Avastin, a therapeutic antibody that targets cancer cells, costs over one hundred thousand dollars each year for a single patient. Exorbitant costs have forced health insurers to adopt specialized policies such as requiring patients to cover a portion of the drug’s actual cost rather than paying a fixed copayment. Those engaged in the debate have not only questioned who should pay but whether dosing should be reduced to the minimum to lower costs. Some cancer doctors have opted to administer only half the recommended dosage of Avastin, pressured by the cost and emboldened by a study suggesting that a lower dose could be equally effective. A 2008 report by the Congressional Budget Office estimated that passing follow-on biologics legislation would reduce expenditures on the products by twenty-five billion dollars over the next decade.
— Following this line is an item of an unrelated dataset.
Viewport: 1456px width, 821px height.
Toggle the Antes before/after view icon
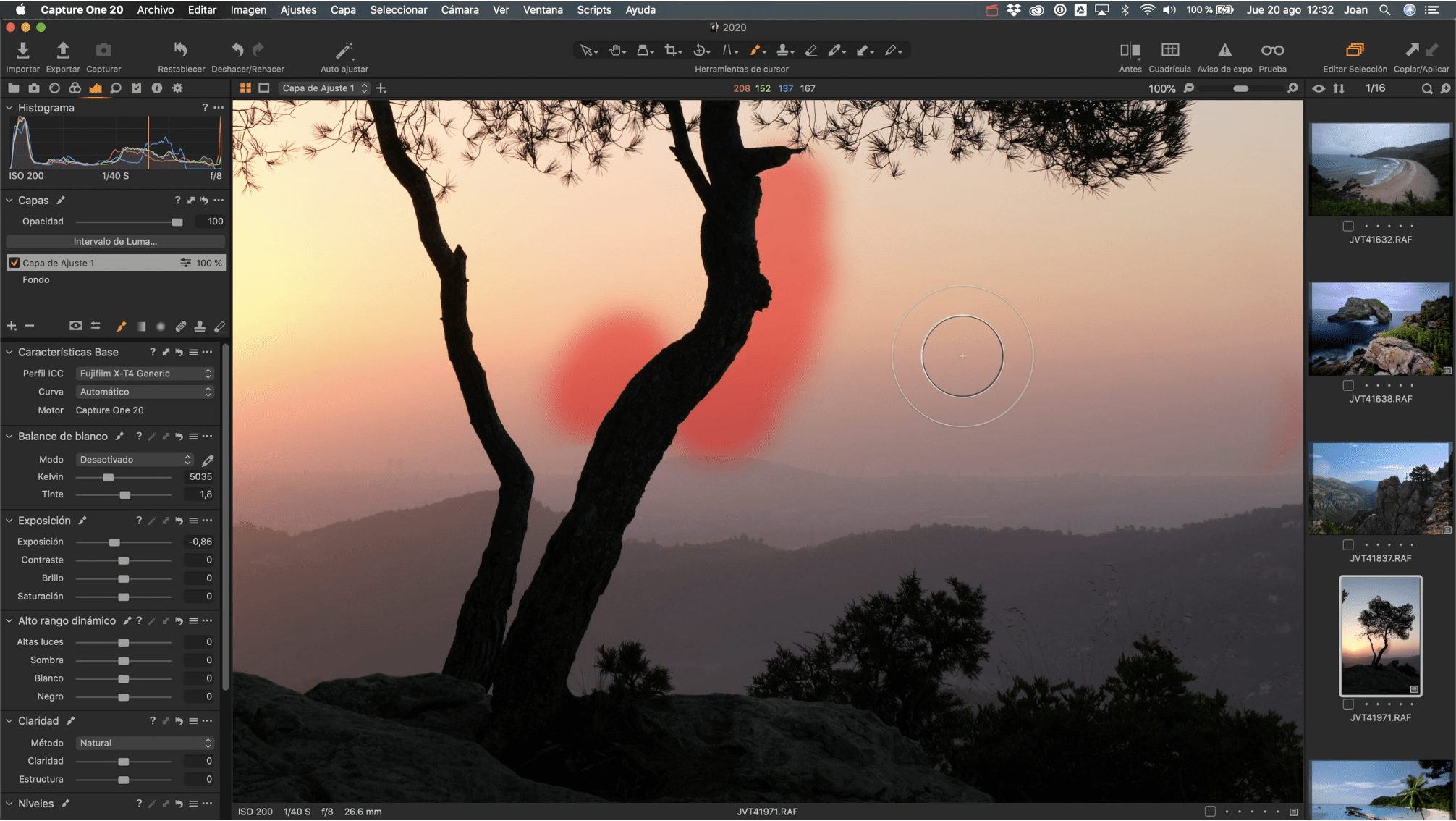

Monoclonal antibodies represent a significant proportion of the products targeted by follow-on legislation. Manufacturers of therapeutic mAbs earned $14.5 billion in U.S. sales during 2006, representing about one-fourth of all biologic sales.
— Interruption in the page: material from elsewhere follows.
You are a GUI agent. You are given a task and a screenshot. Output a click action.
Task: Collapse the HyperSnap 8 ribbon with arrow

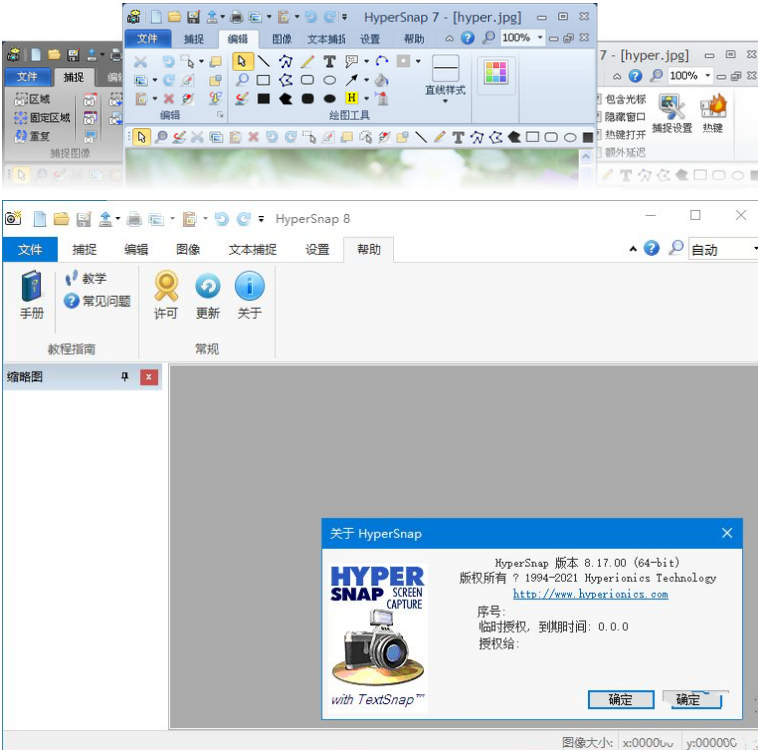[633, 249]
This Comment will demonstrate that therapeutic monoclonal antibodies are a distinct class of biologic drugs requiring special consideration in creating an effective follow-on biologics pathway. Part II.A provides scientific background relevant to understanding antibodies and why they present exceptional challenges. Part II.B describes the current FDA approval process for new drugs, the abbreviated approval pathway for generic small-molecule drugs, and the recently enacted framework for the abbreviated approval of biosimilars. The final portion of the Overview, Part II.C, details a federal statute permitting the licensing of government-funded inventions. Building on the policy reasons for this statute, Part III argues that the new biosimilars approval pathway should have included provisions to permit the compulsory licensing of intellectual property necessary to make a therapeutic antibody product after a reasonable exclusive marketing period expires. To support this argument, Part III.A asserts that follow-on antibody drugs will require new clinical trial data and other costly expenditures. The increased cost of entering the market will prevent a competitive market from developing unless, as Part III.B explains, legislation allows for compulsory licensing and encourages data sharing. Part III.B.2 then demonstrates how key objectives of an existing federal statute support such a provision. This Comment aims to prove that, in the case of monoclonal antibody drugs, compulsory licensing will retain incentives for innovation while creating a competitive market and increasing the safety and accessibility of modern treatments.